FIGURE 4‐SUPPLEMENT 1 Sleep latency following SD is unchanged at P45 and P60. P45 (n = 6 WT, 7 Shank3^ΔC), P60 (n = 7 WT, 6 Shank3^ΔC) mice for sleep latency; P45 (n = 4 WT, 8 Shank3^ΔC), P30 (n = 5 WT, 5 Shank3^ΔC) mice for spectral analysis. (a) Latency to the first bout of NREM following 3 h of SD. T‐test p‐values p < .05 are indicated for genotype differences (*). (b) Normalized NREM delta (.5–4 Hz) power during recovery sleep after 3 h of SD during the light period relative to NREM delta power during the last 4 h of the light period for the same animal at baseline. (c) Normalized Wake theta (5–7 Hz) power during 3 h of SD and subsequent recovery sleep in the light period relative to Wake theta power at baseline for the same animal. One‐way ANOVA p‐values p < .05 are indicated for genotype differences (#). P60 Delta F(1,106) = 4.364, p = .04.

FIGURE 4‐SUPPLEMENT 2 Latency to fall asleep changes over time in WT but not in Shank3^ΔC mice. Difference in latency (in minutes) to the first bout of NREM sleep following 3 h of sleep deprivation across time‐points. Wildtype data is shown in black, Shank3^ΔC is shown in red. P24 (n = 7 WT, 8 Shank3^ΔC), P30 (n = 6 WT, 8 Shank3^ΔC), P45 (n = 6 WT, 7 Shank3^ΔC), P60 (n = 7 WT, 6 Shank3^ΔC), and P90 (n = 10 WT, 11 Shank3^ΔC) mice. One‐way ANOVA p‐values p < .05 are indicated for age differences (*). Wildtype F(4, 31) = 5.014, p = .003.

FIGURE 4‐SUPPLEMENT 3 Sleep latency is increased in adult (P90) mice following either 3 or 5 h of SD. Latency to the first bout of NREM sleep following 3 or 5 h of sleep deprivation. P90 (3 h) 10 WT and 11 mutants; P90 (5 h) 9 WT 10 mutants. Wildtype data is shown in black, Shank3^ΔC is shown in red. *denotes one tailed t‐test significant p‐value. P90 3 h SD p = .0008, P90 5 h SD p = .004.
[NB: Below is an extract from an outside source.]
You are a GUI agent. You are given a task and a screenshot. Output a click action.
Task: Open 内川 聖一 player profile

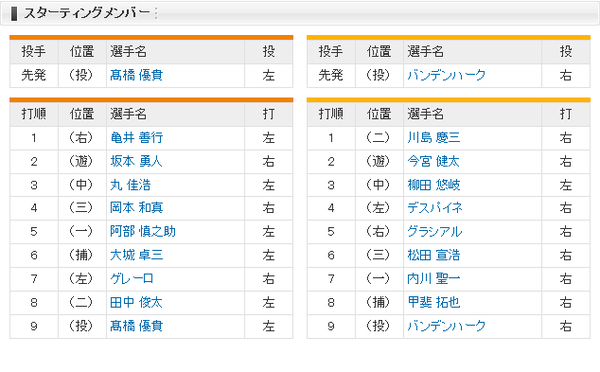pyautogui.click(x=434, y=279)
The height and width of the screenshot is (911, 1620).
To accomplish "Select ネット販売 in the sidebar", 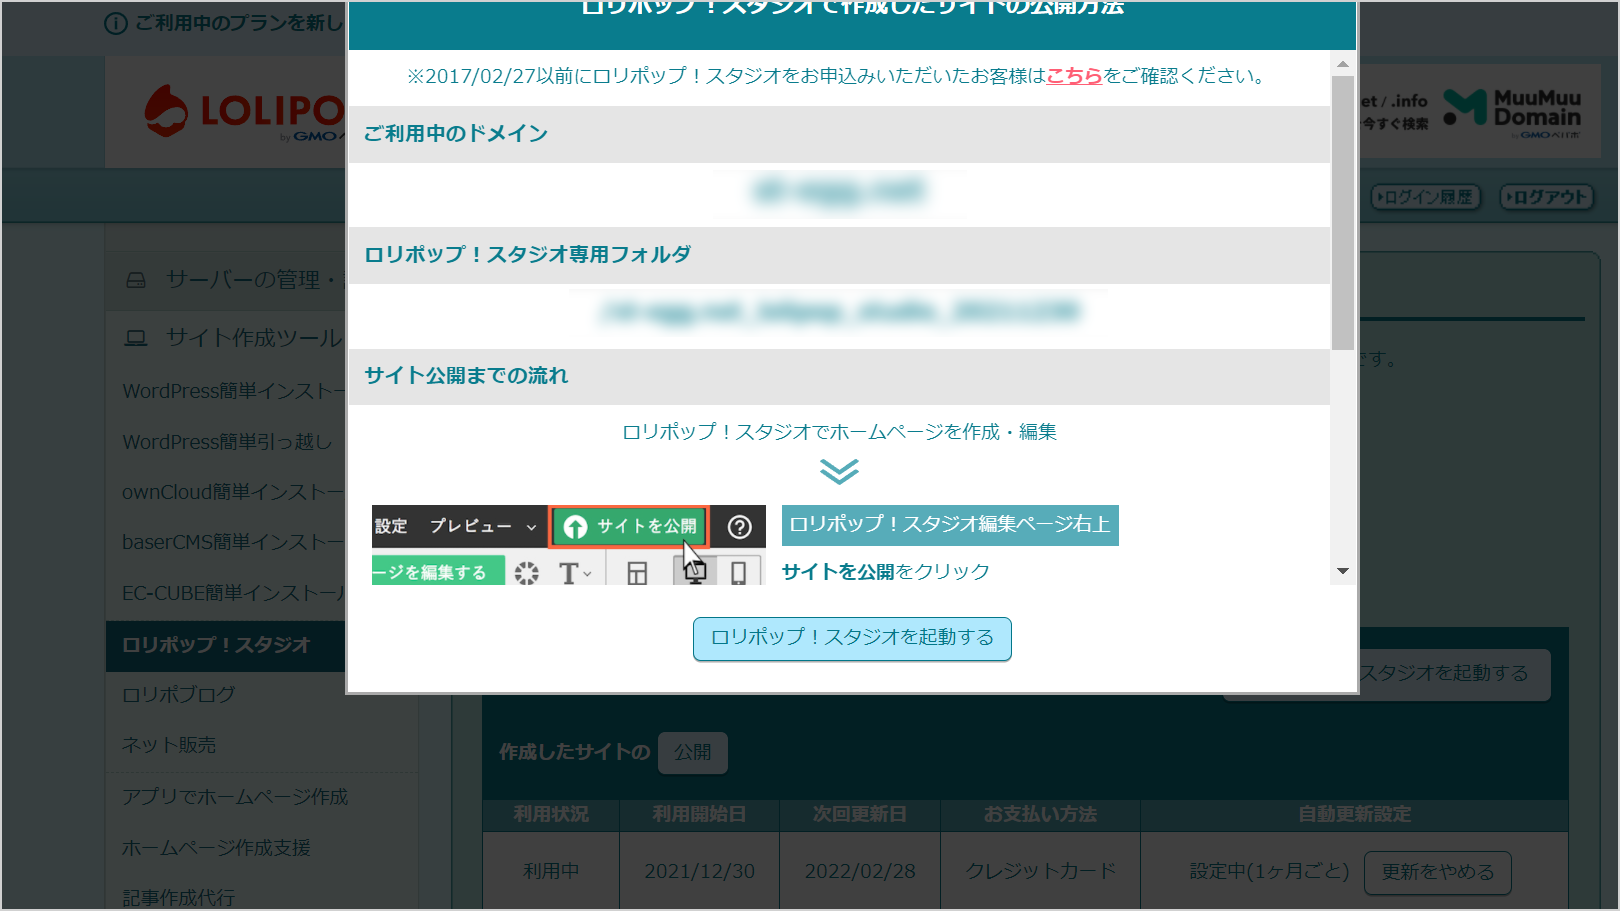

Transparent Science Questionnaire for Authors

Medina, E. , Schoch, H. , Ford, K. , Wintler, T. , Singletary, K. G. , & Peixoto, L. (2022). Shank3 influences mammalian sleep development. Journal of Neuroscience Research, 100, 2174–2186. 10.1002/jnr.25119

DATA AVAILABILITY STATEMENT

The raw EEG data that support the findings of this study are available from the corresponding author upon reasonable request.